Validate my config locally with the CircleCI CLI
This runs the validation without any API calls—faster and works offline.
Execute the build job locally using the CircleCI CLI
This spins up Docker containers that simulate the CircleCI environment, letting you debug job failures without pushing commits.
Which approach to use
| Approach | When to use it |
|---|---|
| MCP server | Fetching real build logs, checking pipeline status, triggering remote builds, analyzing test results |
| CircleCI CLI | Quick local config validation, running jobs locally, rapid iteration without remote round-trips |
You don’t have to pick just one—use whichever fits the task at hand.
When things don’t work
MCP server not connecting
If /mcp shows the CircleCI server as “failed”:
- Validate that your
~/.claude.jsonis proper JSON (a linting tool helps here) - Confirm Node.js 18+ is installed:
node --version - Test the MCP server directly:
shell
CIRCLECI_TOKEN=your-token npx @circleci/mcp-server-circleci@latest
- Restart Claude Code after any configuration changes
Project not recognized
If Claude can’t find your project:
- Verify the project shows up in your CircleCI dashboard
- Check your Git remote:
git remote -v - Make sure your API token has appropriate permissions
- Specify the project explicitly:
Get build status for gh/my-username/my-repo
Authentication failures
If you’re getting token errors:
- Confirm the token is still valid in CircleCI’s User Settings
- Generate a fresh token and update your configuration
- Watch out for trailing whitespace or newlines in the token value
Bringing it together
AI coding tools let you build faster than ever, but speed without verification is just a faster way to ship bugs. By pairing Claude Code with CircleCI, you get the productivity benefits of AI-assisted development with the confidence that comes from automated testing.

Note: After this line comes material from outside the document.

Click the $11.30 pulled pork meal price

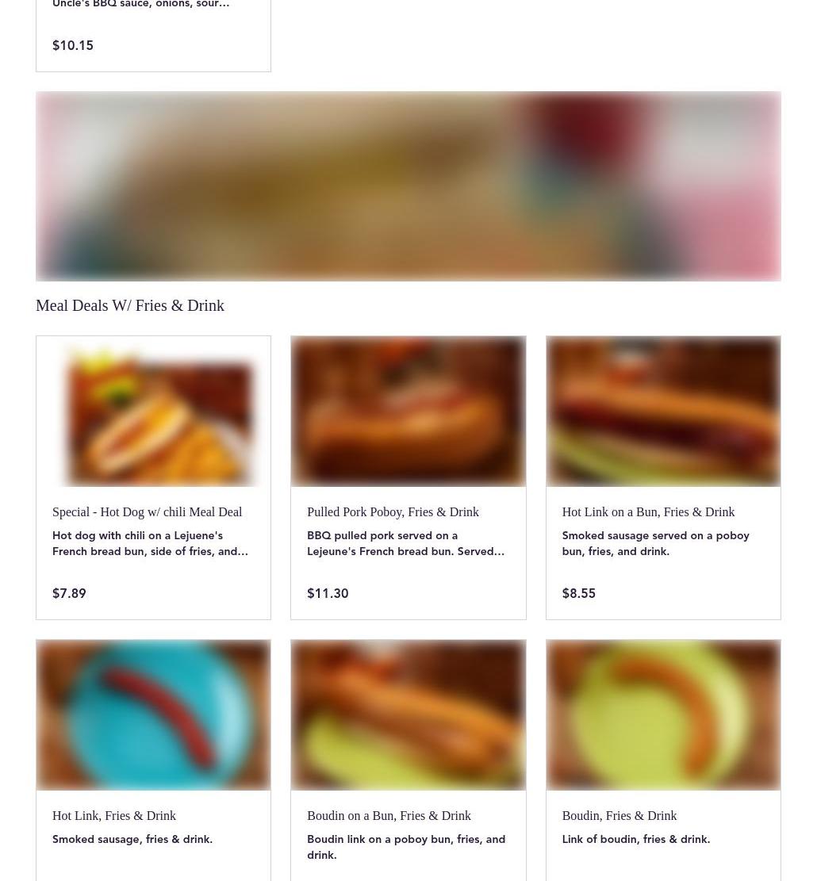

With the setup in this guide, you can write code through natural conversation with Claude, validate changes automatically before they cause problems, diagnose and fix failures without leaving your terminal, and iterate rapidly with a tight feedback loop between coding and testing.
Getting started takes just a few minutes: install Claude Code, connect it to CircleCI via MCP, and you’re ready to go. The investment pays off immediately: every time you catch an AI-generated bug before it reaches production, every time you fix a failing build without opening a browser.